Wednesday, January 23, 2013

It's OK to Stay at Home



"Travel is not compulsory. 

Great minds have been fostered entirely by staying close to home. 

Moses never got further than the Promised Land. 

Da Vinci and Beethoven never left Europe. 

Shakespeare hardly went anywhere at all - 
certainly not to Elsinore or the coast of Bohemia."

 - Jan Morris




Discuss. 

Do not on any account attempt to write on both sides of the paper at once. 
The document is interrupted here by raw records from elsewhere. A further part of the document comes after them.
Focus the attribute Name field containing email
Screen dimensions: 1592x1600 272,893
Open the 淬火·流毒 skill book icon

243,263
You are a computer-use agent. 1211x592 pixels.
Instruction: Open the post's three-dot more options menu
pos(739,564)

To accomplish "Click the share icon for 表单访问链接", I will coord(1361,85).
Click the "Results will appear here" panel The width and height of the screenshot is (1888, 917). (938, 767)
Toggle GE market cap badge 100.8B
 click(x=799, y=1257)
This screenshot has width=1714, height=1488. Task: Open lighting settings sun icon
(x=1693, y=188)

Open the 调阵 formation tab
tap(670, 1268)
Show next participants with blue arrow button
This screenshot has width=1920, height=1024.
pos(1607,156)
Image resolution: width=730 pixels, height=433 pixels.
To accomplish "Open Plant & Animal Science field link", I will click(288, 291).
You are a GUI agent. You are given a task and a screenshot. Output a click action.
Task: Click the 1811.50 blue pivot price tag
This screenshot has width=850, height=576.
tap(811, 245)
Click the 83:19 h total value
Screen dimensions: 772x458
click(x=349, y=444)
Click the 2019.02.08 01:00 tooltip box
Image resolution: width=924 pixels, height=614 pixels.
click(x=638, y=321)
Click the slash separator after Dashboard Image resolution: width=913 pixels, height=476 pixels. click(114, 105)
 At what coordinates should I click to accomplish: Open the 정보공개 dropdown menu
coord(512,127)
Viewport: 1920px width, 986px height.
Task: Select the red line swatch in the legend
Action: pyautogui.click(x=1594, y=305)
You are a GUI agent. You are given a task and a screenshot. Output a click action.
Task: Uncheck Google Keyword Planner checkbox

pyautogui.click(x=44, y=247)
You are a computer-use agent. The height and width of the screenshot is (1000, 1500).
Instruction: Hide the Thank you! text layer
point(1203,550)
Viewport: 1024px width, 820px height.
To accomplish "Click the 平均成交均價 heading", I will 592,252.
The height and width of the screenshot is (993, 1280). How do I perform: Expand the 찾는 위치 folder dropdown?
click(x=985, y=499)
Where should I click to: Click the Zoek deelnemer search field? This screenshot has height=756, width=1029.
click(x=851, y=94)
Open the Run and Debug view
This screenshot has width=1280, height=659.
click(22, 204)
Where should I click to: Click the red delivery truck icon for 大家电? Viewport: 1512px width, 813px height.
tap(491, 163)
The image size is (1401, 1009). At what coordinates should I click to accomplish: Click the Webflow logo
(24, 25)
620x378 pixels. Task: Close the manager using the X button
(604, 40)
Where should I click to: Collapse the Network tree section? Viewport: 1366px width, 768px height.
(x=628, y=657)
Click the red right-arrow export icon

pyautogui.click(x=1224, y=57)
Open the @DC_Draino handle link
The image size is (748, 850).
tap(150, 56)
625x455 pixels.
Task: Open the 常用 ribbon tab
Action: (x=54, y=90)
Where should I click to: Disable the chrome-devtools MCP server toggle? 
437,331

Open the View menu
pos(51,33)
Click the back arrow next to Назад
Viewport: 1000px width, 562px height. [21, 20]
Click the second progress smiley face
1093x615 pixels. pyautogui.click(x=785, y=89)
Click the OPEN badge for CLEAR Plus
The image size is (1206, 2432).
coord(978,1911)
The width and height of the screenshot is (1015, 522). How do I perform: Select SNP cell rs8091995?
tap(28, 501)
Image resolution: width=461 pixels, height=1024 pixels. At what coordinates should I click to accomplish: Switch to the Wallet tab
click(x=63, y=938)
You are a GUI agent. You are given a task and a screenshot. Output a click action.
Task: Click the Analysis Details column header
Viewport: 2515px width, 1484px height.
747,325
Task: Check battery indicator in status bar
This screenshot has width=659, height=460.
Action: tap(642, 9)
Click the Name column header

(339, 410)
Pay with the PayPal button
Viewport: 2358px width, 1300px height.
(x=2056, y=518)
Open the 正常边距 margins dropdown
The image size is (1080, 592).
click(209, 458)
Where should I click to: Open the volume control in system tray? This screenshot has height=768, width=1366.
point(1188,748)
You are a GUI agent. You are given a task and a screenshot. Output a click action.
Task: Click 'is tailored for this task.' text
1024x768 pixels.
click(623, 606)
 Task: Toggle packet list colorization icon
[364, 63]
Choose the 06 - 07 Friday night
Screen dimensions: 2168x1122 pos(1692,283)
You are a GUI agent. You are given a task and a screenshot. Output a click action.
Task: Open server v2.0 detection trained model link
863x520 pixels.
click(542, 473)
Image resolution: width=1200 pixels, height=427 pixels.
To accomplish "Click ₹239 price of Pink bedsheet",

Protractors may not be used.


13 comments:

Jake DiMare said...

If we will not challenge ourselves then for what do we endeavor?

Pandabonium said...

Those folks lived before the era of fossil fuels and cheap airfares...

Mitch Zeissler said...

There are some folks in southern Maryland that have never been outside of their respective counties. Likewise, I've known some further inland -- still in Maryland -- that had never seen the Bay or the Atlantic in their entire lives.

yarg said...

In Voltaire's "Candide" the hero travels the globe looking for "the best of all possible worlds" only to learn the lesson "cultivate your own garden."
I have been pursuing that option a lot lately. I attribute this to sloth, seasonal affective disorder and depression, but it's always good to have solid intellectual justification for your actions - or inaction as the case may be.

Tillerman said...

Well put yarg. Sometimes spending a winter revarnishing the handles on all your gardening tools is better for the soul than jetting off to some crowded beach in the Caribbean to swill rum drinks with a bunch of yahoos.

Tweezerman said...

Hell, We're not going to argue about who Shakespeare really was? (because he may have been well travelled if he was more than a lowly theater director)!

O Docker said...

Da Vinci and Beethoven never left Europe?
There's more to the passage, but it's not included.